Yazılı görev 1:
Aşağıdaki satırlarda "Identify the location of denied." geçen satırla başlayıp satırların sonuna kadar süren kısmı, boş satırları atlayarak bir Markdown tablosuna dökün. Sütun adları Sıra ve Satır olsun.

Veya kamçı sapındaki bağ
bileğe geçirilir.Yaşlılar
kamçıyı sağ elde tutup
kırbaç kısmını atın
boynunun sol tarafına
aşırabilirler. Kamçıyı
sarkıtmak yakışıksız
görülür. Binici atın
yanında kamçıyı toplu
tutmaya, kırbaç kısmını
ata göstermemeye dikkat
eder.
Kamçı ile ata hızlı vurmak
boyun ve kuyruk civarını
kamçılamak hoş
karşılanmaz. Kadınların ve
yaşlıların yanında ata
hızlı vurmak ayıptır.
Ayrıca Adige kamçının
küçük bir hareketiyle atın
binicinin isteğini
anlamasını istediği için
atı kamçı darbesine
alıştırmaz.
Iki atlı karşılaştığında
eğerlerinden hafifçe
doğrularak birbirlerini
selamlarlar. Atlı,
kendisini karşılamak üzere
bekleyenlere direkt
karşıdan
yaklaşamaz, kalabalığın
sol tarafından yaklaşır ve
onları sağa alır.
Topluluğa karşı at
oynatmak, koşturmak,
kamçılamak ayıp görülür.
Hele
kadınlara atla
yaklaşılmaz, yanlarından
hızlı geçilemez. Bir
gencin
yaşlıların yaya olduğu
yerde atla yanlarından
geçmesi de yemux olarak
değerlendirilir.
Atlılardan kendisine saygı
gösterilen kişi sağ
tarafta
durur.
At koşumları da
Adigelerde özgünlük
sergiler. Adige eğerinin
(Uane) ön
ve arkası iki çıkmalıdır
ve bu yönüyle Asya ve
Avrupa eğerlerinden
farklıdır. Bu özellik
binicinin at üzerinde
sabit kalmasını sağlar.
Eğer
iskeleti sağlam olması
açısından dişbudak, çam
gibi sert tahtalardan
yapılır. Ön ve arka
çıkmaları arasına siyah
veya kahverengi sahtiyan
kaplanır. Eğerin içi
keçeleşmemesi için at
yelesi veya geyik kılı ile
doldurulur. Dikiş tay
derisinden sicimle
yapılır. Bağlar da aynı
şekilde
tay derisi sicimleridir.

Yazılı görev 2:
Adigelerin at geleneklerini anlatan metinde "At koşumları da" sözleriyle başlayıp "sabit kalmasını sağlar." ile biten kısmı harfi harfine yazın.

Satırlar:
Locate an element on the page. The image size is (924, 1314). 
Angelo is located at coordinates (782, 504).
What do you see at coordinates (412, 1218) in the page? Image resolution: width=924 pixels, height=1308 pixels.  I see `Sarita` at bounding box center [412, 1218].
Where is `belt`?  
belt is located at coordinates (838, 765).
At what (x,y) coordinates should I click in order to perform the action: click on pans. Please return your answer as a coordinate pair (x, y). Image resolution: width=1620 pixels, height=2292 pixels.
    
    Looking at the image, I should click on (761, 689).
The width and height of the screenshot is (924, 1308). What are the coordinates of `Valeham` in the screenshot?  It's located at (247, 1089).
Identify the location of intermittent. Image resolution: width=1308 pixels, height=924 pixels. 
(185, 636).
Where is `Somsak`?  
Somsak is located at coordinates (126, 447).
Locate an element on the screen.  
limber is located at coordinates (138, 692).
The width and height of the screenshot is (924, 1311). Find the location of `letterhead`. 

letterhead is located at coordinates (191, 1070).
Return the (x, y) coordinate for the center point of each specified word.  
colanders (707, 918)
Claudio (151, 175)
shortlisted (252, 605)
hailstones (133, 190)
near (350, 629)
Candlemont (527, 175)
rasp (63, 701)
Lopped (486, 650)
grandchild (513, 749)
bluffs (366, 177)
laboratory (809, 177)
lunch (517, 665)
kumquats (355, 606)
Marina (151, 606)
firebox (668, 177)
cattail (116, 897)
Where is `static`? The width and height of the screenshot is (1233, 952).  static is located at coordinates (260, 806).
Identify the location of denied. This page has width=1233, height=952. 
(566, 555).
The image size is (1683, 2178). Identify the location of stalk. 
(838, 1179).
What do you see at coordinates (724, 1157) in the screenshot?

Alıştırma sonucu 1:
| Sıra | Satır |
|---|---|
| 1 | Identify the location of denied. This page has width=1233, height=952.  |
| 2 | (566, 555). |
| 3 | The image size is (1683, 2178). Identify the location of stalk.  |
| 4 | (838, 1179). |
| 5 | What do you see at coordinates (724, 1157) in the screenshot? |

Alıştırma sonucu 2:
At koşumları da
Adigelerde özgünlük
sergiler. Adige eğerinin
(Uane) ön
ve arkası iki çıkmalıdır
ve bu yönüyle Asya ve
Avrupa eğerlerinden
farklıdır. Bu özellik
binicinin at üzerinde
sabit kalmasını sağlar.